» Your goal
Please set down each line of the material exactly.

(Records provided)

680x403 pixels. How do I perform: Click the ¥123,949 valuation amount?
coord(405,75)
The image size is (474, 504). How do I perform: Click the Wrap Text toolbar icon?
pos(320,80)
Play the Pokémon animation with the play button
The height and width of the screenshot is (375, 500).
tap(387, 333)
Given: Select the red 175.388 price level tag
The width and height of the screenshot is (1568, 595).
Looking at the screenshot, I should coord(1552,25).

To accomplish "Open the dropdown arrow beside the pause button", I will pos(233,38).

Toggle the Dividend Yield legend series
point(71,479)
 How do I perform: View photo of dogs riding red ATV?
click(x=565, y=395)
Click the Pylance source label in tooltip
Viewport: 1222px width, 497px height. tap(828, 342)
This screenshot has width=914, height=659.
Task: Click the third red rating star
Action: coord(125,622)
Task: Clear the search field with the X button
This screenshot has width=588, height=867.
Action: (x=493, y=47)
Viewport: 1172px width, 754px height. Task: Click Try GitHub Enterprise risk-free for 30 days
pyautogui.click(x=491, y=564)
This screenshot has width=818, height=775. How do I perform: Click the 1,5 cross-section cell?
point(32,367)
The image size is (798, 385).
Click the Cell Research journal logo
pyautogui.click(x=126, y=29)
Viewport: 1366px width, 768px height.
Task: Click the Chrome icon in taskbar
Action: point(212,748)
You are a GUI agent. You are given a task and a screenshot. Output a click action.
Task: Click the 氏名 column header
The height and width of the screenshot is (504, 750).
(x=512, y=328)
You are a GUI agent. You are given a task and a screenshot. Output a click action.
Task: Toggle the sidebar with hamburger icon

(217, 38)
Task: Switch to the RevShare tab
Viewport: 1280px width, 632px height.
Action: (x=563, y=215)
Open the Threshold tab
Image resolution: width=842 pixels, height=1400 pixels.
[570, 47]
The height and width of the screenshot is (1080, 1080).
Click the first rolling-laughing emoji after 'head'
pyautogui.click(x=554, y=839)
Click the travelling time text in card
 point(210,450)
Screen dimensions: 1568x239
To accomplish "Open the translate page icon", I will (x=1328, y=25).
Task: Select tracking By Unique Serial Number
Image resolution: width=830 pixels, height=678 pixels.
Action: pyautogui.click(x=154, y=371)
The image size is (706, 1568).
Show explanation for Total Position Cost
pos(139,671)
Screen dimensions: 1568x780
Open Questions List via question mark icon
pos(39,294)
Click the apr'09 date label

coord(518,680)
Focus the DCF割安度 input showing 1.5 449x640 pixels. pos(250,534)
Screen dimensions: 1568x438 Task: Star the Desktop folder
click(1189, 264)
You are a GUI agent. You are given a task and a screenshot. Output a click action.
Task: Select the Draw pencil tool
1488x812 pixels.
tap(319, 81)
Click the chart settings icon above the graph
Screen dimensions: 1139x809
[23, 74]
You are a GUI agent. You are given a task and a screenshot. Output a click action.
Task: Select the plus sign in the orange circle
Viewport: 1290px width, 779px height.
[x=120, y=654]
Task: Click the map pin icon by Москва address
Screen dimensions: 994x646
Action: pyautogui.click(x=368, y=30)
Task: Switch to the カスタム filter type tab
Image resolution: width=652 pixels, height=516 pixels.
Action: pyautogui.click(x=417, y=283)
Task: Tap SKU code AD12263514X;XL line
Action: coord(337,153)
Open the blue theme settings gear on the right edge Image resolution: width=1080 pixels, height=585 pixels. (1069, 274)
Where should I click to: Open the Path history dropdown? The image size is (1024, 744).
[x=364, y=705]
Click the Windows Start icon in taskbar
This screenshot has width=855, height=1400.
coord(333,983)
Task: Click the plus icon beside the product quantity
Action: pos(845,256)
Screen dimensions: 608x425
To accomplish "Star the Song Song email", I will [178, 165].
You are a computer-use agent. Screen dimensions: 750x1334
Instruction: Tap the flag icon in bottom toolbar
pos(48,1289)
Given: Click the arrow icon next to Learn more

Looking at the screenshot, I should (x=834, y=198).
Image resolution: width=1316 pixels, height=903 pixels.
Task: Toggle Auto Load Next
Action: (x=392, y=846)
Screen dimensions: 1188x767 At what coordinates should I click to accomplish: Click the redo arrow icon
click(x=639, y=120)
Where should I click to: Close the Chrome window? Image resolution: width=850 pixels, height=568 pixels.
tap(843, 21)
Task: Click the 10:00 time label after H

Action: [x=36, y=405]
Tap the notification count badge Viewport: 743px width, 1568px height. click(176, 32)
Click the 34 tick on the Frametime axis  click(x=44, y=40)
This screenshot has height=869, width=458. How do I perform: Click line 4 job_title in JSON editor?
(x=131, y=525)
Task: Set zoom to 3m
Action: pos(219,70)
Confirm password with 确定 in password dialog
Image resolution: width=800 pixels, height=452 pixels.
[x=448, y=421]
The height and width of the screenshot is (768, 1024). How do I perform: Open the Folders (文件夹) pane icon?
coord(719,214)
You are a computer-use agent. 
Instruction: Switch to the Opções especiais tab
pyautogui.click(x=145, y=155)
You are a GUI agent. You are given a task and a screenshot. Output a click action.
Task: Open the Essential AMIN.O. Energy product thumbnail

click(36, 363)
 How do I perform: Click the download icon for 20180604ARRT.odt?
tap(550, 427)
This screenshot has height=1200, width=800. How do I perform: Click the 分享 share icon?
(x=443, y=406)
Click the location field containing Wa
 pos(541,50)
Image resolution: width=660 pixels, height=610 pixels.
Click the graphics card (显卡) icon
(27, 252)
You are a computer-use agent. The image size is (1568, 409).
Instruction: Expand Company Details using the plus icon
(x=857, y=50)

(End Records provided)

» The completed task
680x403 pixels. How do I perform: Click the ¥123,949 valuation amount?
coord(405,75)
The image size is (474, 504). How do I perform: Click the Wrap Text toolbar icon?
pos(320,80)
Play the Pokémon animation with the play button
The height and width of the screenshot is (375, 500).
tap(387, 333)
Given: Select the red 175.388 price level tag
The width and height of the screenshot is (1568, 595).
Looking at the screenshot, I should coord(1552,25).

To accomplish "Open the dropdown arrow beside the pause button", I will pos(233,38).

Toggle the Dividend Yield legend series
point(71,479)
 How do I perform: View photo of dogs riding red ATV?
click(x=565, y=395)
Click the Pylance source label in tooltip
Viewport: 1222px width, 497px height. tap(828, 342)
This screenshot has width=914, height=659.
Task: Click the third red rating star
Action: coord(125,622)
Task: Clear the search field with the X button
This screenshot has width=588, height=867.
Action: (x=493, y=47)
Viewport: 1172px width, 754px height. Task: Click Try GitHub Enterprise risk-free for 30 days
pyautogui.click(x=491, y=564)
This screenshot has width=818, height=775. How do I perform: Click the 1,5 cross-section cell?
point(32,367)
The image size is (798, 385).
Click the Cell Research journal logo
pyautogui.click(x=126, y=29)
Viewport: 1366px width, 768px height.
Task: Click the Chrome icon in taskbar
Action: point(212,748)
You are a GUI agent. You are given a task and a screenshot. Output a click action.
Task: Click the 氏名 column header
The height and width of the screenshot is (504, 750).
(x=512, y=328)
You are a GUI agent. You are given a task and a screenshot. Output a click action.
Task: Toggle the sidebar with hamburger icon

(217, 38)
Task: Switch to the RevShare tab
Viewport: 1280px width, 632px height.
Action: (x=563, y=215)
Open the Threshold tab
Image resolution: width=842 pixels, height=1400 pixels.
[570, 47]
The height and width of the screenshot is (1080, 1080).
Click the first rolling-laughing emoji after 'head'
pyautogui.click(x=554, y=839)
Click the travelling time text in card
 point(210,450)
Screen dimensions: 1568x239
To accomplish "Open the translate page icon", I will (x=1328, y=25).
Task: Select tracking By Unique Serial Number
Image resolution: width=830 pixels, height=678 pixels.
Action: pyautogui.click(x=154, y=371)
The image size is (706, 1568).
Show explanation for Total Position Cost
pos(139,671)
Screen dimensions: 1568x780
Open Questions List via question mark icon
pos(39,294)
Click the apr'09 date label

coord(518,680)
Focus the DCF割安度 input showing 1.5 449x640 pixels. pos(250,534)
Screen dimensions: 1568x438 Task: Star the Desktop folder
click(1189, 264)
You are a GUI agent. You are given a task and a screenshot. Output a click action.
Task: Select the Draw pencil tool
1488x812 pixels.
tap(319, 81)
Click the chart settings icon above the graph
Screen dimensions: 1139x809
[23, 74]
You are a GUI agent. You are given a task and a screenshot. Output a click action.
Task: Select the plus sign in the orange circle
Viewport: 1290px width, 779px height.
[x=120, y=654]
Task: Click the map pin icon by Москва address
Screen dimensions: 994x646
Action: pyautogui.click(x=368, y=30)
Task: Switch to the カスタム filter type tab
Image resolution: width=652 pixels, height=516 pixels.
Action: pyautogui.click(x=417, y=283)
Task: Tap SKU code AD12263514X;XL line
Action: coord(337,153)
Open the blue theme settings gear on the right edge Image resolution: width=1080 pixels, height=585 pixels. (1069, 274)
Where should I click to: Open the Path history dropdown? The image size is (1024, 744).
[x=364, y=705]
Click the Windows Start icon in taskbar
This screenshot has width=855, height=1400.
coord(333,983)
Task: Click the plus icon beside the product quantity
Action: pos(845,256)
Screen dimensions: 608x425
To accomplish "Star the Song Song email", I will [178, 165].
You are a computer-use agent. Screen dimensions: 750x1334
Instruction: Tap the flag icon in bottom toolbar
pos(48,1289)
Given: Click the arrow icon next to Learn more

Looking at the screenshot, I should (x=834, y=198).
Image resolution: width=1316 pixels, height=903 pixels.
Task: Toggle Auto Load Next
Action: (x=392, y=846)
Screen dimensions: 1188x767 At what coordinates should I click to accomplish: Click the redo arrow icon
click(x=639, y=120)
Where should I click to: Close the Chrome window? Image resolution: width=850 pixels, height=568 pixels.
tap(843, 21)
Task: Click the 10:00 time label after H

Action: [x=36, y=405]
Tap the notification count badge Viewport: 743px width, 1568px height. click(176, 32)
Click the 34 tick on the Frametime axis  click(x=44, y=40)
This screenshot has height=869, width=458. How do I perform: Click line 4 job_title in JSON editor?
(x=131, y=525)
Task: Set zoom to 3m
Action: pos(219,70)
Confirm password with 确定 in password dialog
Image resolution: width=800 pixels, height=452 pixels.
[x=448, y=421]
The height and width of the screenshot is (768, 1024). How do I perform: Open the Folders (文件夹) pane icon?
coord(719,214)
You are a computer-use agent. 
Instruction: Switch to the Opções especiais tab
pyautogui.click(x=145, y=155)
You are a GUI agent. You are given a task and a screenshot. Output a click action.
Task: Open the Essential AMIN.O. Energy product thumbnail

click(36, 363)
 How do I perform: Click the download icon for 20180604ARRT.odt?
tap(550, 427)
This screenshot has height=1200, width=800. How do I perform: Click the 分享 share icon?
(x=443, y=406)
Click the location field containing Wa
 pos(541,50)
Image resolution: width=660 pixels, height=610 pixels.
Click the graphics card (显卡) icon
(27, 252)
You are a computer-use agent. The image size is (1568, 409).
Instruction: Expand Company Details using the plus icon
(x=857, y=50)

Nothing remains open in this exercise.